Alternatively, more commonly it is from the fusion of a single immune cell with a mouse myeloma cell to produce a monoclonal antibody.

Monoclonal antibodies alone have been somewhat disappointing as therapeutic agents. However, monoclonal antibodies can be combined with active agents such as drugs or radioactive isotopes to produce potent agents.

Depending on the specificity of the antibody, these agents can react with specific cells such as a cell infected with a virus or a leukemic cell.

Since these agents react with a specific abnormal cell, they are not toxic to normal cells. They can be used alone or, more commonly, to increase the kill of abnormal cells in conjunction with a regular hematopoietic cell graft or a mini-transplant.

Many studies are under way with these promising specific agents.

Expanded application of hematopoietic transplantation

Initially, transplants were undertaken to treat leukemia or marrow failure. As the success rates increased, physicians applied the treatment to other diseases, like hereditary conditions such as sickle cell disease and thalassemia major.

Malignant diseases such as breast cancer and others are now being treated in this way, since the same general principles of destroying malignant cells with mega doses of drugs and radiation are used.

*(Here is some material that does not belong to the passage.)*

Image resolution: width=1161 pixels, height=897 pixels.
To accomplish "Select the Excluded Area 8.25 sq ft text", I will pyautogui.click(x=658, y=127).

Responses in breast cancer vary, but more time is necessary to evaluate the long-term results. Some autoimmune diseases are also now the subjects of treatment with stem-cell transplants.

Through the extensive research being carried out worldwide on all aspects of hematopoietic cell transplants, costs are coming down, success rates are going up and more people are benefiting from this form of therapy.

[Dr. E. Donnall Thomas, who received the 1990 Nobel Prize in medicine, began investigating transplantation in the 1950s and is director emeritus of the Hutch Clinical Research Division. His wife Dottie is his lifelong research partner.]